British thriller writer Frederick Forsyth revealed he had conducted missions for intelligence service MI6 in extracts from his autobiography published Sunday.
Forsyth, whose bestsellers include "The Day Of The Jackal", told of how he had assisted Britain's overseas spying agency in the Nigerian region of Biafra, East Germany, Rhodesia and South Africa.
While working as a journalist in 1968, he was approached by an MI6 man called "Ronnie" who wanted "an asset deep inside the Biafran enclave" where there was a civil war between 1967 and 1970.
"When I left for the return to the rainforest, he had one," Forsyth wrote in his memoirs "The Outsider", extracts of which were published by The Sunday Times ahead of its publication next month.
While Forsyth was there, he reported on the military and humanitarian situation while keeping "Ronnie informed of things that could not, for various reasons, emerge in the media".
Then, in 1973, Forsyth was asked to conduct a mission for MI6 in communist East Germany.
"Their proposal was simple.
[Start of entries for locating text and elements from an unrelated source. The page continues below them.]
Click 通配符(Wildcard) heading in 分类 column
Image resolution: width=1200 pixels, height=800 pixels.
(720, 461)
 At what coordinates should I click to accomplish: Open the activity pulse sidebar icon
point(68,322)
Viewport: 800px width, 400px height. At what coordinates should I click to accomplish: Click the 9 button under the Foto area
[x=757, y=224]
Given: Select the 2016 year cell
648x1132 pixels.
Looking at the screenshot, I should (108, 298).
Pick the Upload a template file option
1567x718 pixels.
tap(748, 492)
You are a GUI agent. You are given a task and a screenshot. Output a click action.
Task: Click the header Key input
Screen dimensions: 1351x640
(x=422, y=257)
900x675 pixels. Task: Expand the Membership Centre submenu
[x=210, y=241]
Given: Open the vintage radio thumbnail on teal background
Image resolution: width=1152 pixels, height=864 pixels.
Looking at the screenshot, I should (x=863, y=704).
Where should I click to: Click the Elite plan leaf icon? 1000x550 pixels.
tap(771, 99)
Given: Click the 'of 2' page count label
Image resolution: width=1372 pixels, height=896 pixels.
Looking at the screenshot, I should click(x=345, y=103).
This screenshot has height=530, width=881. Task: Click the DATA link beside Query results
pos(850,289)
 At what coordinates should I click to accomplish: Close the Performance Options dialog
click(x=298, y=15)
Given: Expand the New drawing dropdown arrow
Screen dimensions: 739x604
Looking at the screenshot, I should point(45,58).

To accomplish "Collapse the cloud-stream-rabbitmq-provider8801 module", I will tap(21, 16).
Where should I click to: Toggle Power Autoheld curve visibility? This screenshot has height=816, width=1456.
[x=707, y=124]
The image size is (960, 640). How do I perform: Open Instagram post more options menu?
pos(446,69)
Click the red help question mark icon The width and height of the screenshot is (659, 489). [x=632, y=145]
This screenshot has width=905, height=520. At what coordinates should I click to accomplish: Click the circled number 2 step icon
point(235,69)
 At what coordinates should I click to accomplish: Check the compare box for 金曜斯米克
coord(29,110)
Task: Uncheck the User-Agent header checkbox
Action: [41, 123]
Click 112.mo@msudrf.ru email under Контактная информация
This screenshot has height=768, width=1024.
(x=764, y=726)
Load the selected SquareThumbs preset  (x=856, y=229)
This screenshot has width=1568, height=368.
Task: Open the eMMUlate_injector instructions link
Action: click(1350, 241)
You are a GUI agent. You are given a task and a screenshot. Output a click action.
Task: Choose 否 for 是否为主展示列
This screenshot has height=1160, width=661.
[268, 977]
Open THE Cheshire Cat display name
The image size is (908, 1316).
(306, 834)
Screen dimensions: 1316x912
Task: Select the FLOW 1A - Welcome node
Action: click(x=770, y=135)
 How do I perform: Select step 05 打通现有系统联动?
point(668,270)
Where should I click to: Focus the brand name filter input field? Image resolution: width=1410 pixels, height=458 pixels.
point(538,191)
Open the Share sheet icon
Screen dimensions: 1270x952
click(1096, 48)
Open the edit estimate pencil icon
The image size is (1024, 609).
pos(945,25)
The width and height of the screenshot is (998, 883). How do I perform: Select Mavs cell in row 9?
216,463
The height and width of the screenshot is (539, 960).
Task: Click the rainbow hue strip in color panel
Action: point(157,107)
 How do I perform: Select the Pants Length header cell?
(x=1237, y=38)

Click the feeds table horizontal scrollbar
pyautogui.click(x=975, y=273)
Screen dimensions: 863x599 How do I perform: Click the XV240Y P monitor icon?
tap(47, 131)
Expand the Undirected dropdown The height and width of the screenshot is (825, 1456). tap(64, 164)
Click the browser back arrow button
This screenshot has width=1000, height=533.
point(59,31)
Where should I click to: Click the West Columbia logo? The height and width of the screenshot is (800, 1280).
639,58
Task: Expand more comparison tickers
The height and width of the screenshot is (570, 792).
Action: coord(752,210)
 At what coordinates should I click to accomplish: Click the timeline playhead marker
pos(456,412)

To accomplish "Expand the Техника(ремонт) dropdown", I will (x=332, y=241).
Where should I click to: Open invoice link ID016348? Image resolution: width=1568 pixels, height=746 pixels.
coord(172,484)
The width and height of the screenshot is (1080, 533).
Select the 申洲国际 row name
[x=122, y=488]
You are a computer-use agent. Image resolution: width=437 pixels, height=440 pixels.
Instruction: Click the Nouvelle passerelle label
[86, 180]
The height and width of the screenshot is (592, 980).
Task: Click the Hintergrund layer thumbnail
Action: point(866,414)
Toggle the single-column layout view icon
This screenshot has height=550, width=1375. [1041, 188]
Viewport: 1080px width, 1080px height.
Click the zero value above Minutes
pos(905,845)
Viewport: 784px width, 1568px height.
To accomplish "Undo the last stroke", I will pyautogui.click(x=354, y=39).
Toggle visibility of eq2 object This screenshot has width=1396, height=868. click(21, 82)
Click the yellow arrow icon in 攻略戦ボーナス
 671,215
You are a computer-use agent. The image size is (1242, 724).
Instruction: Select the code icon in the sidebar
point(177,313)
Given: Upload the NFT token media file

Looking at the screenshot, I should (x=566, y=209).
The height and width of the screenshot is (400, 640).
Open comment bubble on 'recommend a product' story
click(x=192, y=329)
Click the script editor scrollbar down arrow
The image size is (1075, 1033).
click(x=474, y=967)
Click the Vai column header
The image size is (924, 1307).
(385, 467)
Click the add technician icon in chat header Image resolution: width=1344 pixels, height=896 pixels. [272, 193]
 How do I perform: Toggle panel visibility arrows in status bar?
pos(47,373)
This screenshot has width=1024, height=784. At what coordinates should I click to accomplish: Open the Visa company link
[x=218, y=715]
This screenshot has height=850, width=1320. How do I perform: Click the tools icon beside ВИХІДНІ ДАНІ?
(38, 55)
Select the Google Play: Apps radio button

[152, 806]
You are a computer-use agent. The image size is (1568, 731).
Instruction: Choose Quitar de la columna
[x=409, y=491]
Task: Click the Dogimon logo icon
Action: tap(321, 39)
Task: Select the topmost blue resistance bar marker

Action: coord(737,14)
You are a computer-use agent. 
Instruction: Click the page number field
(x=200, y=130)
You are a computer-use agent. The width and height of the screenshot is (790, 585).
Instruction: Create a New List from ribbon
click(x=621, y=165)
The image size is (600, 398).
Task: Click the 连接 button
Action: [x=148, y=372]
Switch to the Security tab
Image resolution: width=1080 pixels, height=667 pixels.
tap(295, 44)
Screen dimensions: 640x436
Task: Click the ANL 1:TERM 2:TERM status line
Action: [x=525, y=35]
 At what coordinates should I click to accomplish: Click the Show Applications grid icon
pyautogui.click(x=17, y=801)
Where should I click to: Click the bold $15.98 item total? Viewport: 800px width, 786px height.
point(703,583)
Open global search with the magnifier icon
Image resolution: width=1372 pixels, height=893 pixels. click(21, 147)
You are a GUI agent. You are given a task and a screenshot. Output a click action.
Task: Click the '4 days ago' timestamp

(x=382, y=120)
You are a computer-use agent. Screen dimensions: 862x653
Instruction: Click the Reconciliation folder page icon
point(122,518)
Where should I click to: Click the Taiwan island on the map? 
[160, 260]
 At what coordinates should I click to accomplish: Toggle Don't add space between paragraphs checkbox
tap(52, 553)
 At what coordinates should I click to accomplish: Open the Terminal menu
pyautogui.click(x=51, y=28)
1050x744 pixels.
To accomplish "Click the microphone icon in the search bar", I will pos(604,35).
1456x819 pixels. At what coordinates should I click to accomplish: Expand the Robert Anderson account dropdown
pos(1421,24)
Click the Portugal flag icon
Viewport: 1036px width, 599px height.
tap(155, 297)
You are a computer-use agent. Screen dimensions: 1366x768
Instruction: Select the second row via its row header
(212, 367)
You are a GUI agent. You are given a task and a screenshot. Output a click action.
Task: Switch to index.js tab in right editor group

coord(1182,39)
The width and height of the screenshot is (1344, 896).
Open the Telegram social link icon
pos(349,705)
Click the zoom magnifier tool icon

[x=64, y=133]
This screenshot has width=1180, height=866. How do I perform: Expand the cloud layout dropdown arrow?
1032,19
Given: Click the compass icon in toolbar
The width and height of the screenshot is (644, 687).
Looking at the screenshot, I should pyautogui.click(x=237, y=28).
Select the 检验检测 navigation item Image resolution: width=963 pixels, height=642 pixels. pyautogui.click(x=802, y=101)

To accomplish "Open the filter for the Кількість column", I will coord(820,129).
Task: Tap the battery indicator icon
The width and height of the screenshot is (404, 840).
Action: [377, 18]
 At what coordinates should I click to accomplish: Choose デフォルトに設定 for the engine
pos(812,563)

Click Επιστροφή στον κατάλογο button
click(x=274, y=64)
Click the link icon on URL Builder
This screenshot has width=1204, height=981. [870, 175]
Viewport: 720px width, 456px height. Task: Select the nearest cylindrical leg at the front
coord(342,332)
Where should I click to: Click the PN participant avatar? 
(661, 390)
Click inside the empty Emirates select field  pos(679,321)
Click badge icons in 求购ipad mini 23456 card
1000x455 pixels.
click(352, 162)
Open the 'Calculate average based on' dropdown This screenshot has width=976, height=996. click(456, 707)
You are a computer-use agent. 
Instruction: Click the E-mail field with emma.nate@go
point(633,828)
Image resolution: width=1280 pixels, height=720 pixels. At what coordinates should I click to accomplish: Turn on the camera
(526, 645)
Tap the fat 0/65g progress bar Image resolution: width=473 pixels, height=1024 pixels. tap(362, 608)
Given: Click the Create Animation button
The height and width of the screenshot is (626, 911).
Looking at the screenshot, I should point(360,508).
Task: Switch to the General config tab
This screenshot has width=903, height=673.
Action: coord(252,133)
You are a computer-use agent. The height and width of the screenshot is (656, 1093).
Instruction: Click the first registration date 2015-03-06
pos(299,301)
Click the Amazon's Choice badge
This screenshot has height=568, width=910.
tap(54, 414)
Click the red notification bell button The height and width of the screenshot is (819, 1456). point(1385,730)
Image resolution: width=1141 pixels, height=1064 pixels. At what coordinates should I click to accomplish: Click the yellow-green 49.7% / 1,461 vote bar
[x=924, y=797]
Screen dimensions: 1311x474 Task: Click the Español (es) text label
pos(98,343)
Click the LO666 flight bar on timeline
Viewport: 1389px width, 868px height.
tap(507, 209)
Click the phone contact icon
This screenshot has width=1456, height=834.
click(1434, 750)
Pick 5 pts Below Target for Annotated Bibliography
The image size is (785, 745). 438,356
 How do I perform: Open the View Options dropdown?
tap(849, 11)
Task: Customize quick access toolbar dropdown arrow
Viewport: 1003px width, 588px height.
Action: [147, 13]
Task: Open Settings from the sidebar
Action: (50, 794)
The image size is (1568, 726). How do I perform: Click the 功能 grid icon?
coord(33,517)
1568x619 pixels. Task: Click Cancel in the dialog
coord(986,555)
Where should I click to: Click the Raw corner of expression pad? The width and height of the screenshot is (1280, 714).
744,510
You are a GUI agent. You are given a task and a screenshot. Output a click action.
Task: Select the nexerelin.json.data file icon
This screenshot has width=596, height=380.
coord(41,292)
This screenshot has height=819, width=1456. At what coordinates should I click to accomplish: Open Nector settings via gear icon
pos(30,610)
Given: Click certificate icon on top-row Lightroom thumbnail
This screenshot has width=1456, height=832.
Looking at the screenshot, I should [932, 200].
There was an asset, a Russian colonel, working for us deep inside East Germany and he had a package that we needed brought out," he wrote.
Forsyth said he drove his Triumph convertible to Dresden and received the package from the Russian colonel in the toilets of the Albertinum museum.
In Rhodesia in the 1970s, he was asked to gauge the intentions of the then government while in the 1980s, he was asked to find out what the government planned to do with its nuclear weapons in the post-apartheid transfer of power to the African National Congress (ANC).
In return for his missions, Forsyth added that members of MI6 helped him with research for his books.
"I had a number to ring. I would have a lunch at the club, I'd ask is it OK?" he wrote. "They would check with their superiors."
Forsyth, 77, has written over 20 novels and sold over 70 million books worldwide.